Build a gas pipeline for liquid hydrogen from, let’s say, a North African desert, where solar energy density for electrolysis is high, to Europe, where energy is needed. It does take some thermal insulation, but thermal losses are acceptable because hydrogen that turns from liquid to gas is converted into electric power at intermediate power stations along the pipeline. The electricity is fed into superconducting cables that run inside the pipeline at liquid H2 temperatures.

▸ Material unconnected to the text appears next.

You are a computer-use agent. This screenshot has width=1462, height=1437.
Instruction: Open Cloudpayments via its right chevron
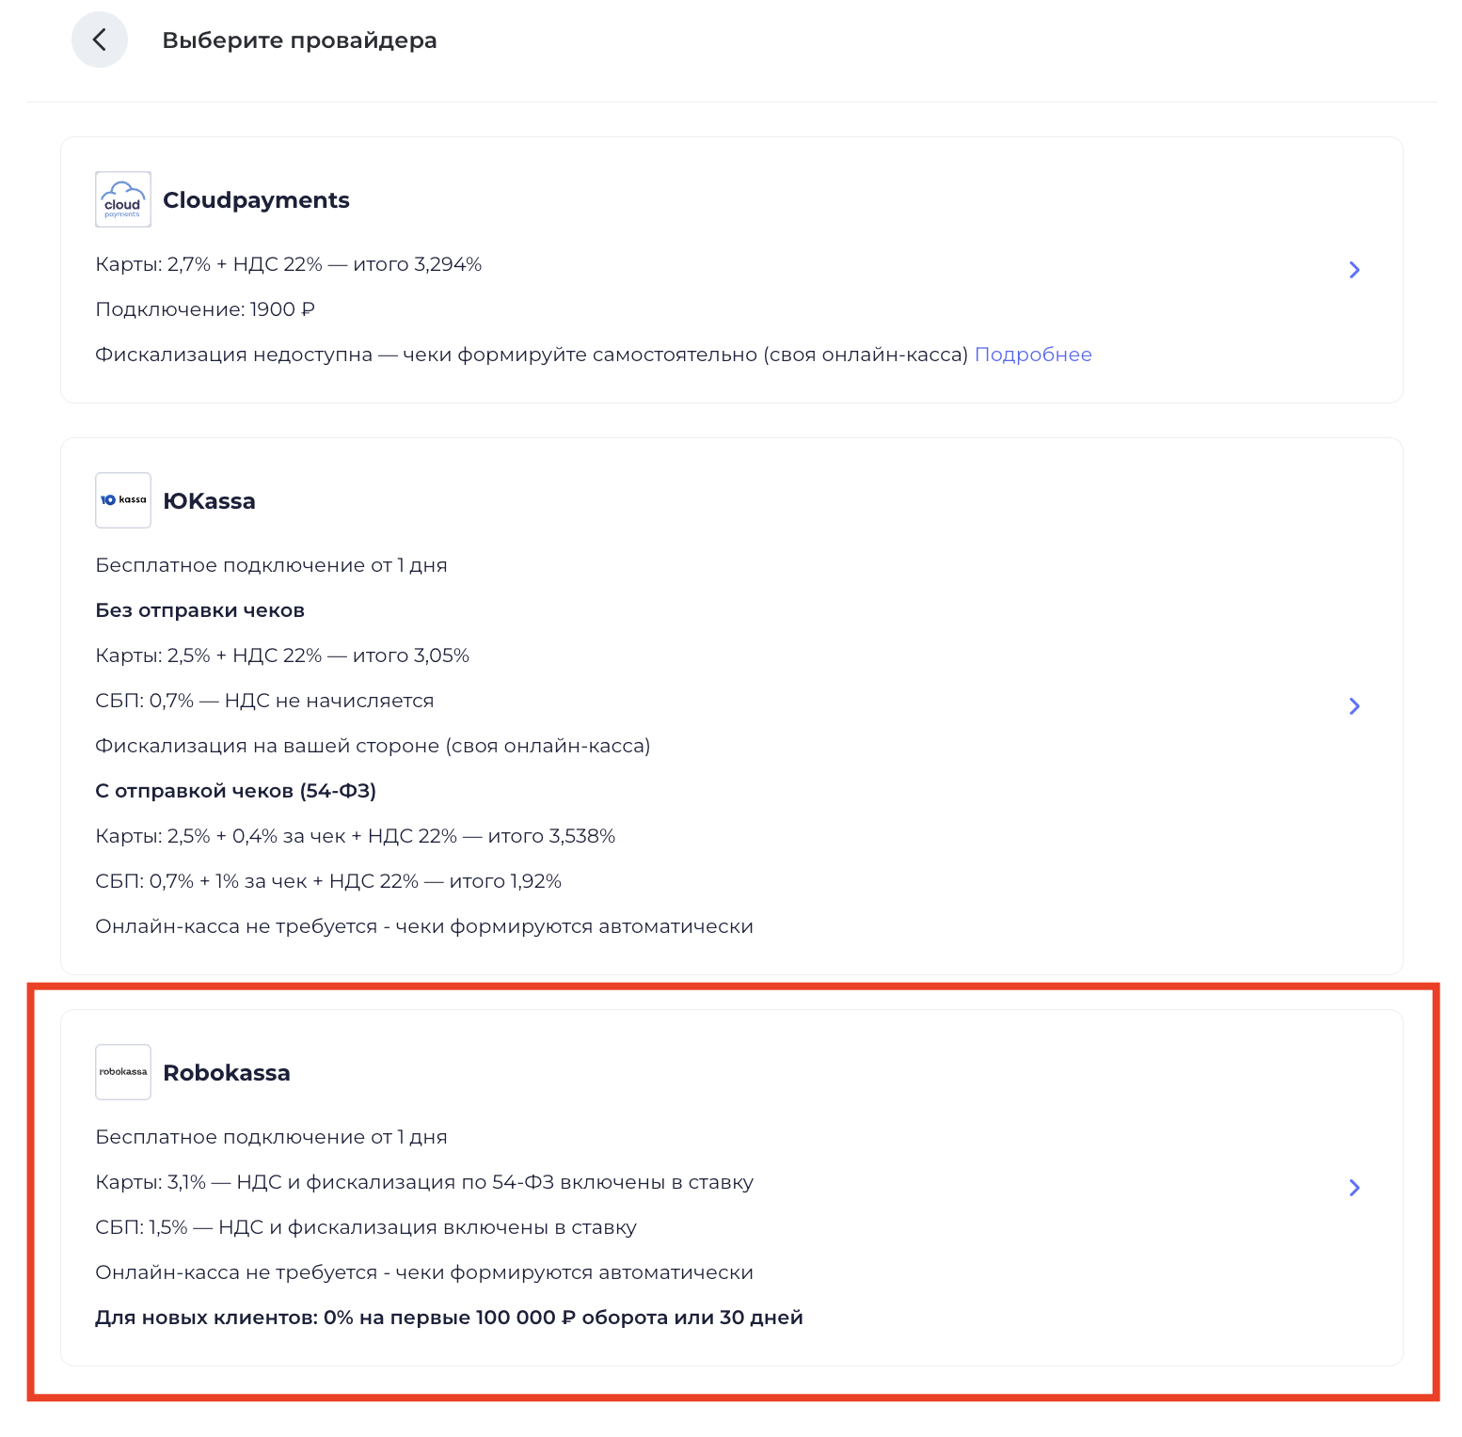point(1355,270)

Consumers along the pipeline take off electricity and hydrogen, something for Palermo, ... , Innsbruck, ..., München, ... , Kopenhagen, ..., Hammerfest. Prices vary; Palermo may have low gas prices because most hydrogen is still liquid. In Hammerfest electricity will be cheaper because most hydrogen has been turned into gas for cooling the superconductors. Overall Hammerfest will pay the most because it is so far away, but still less than it would pay for just electricity,

kbecker, Jun 16 2004

Hydrogen tanker http://www.phoenixp....net/cryotanker.htm
[kbecker, Oct 04 2004, last modified Oct 21 2004]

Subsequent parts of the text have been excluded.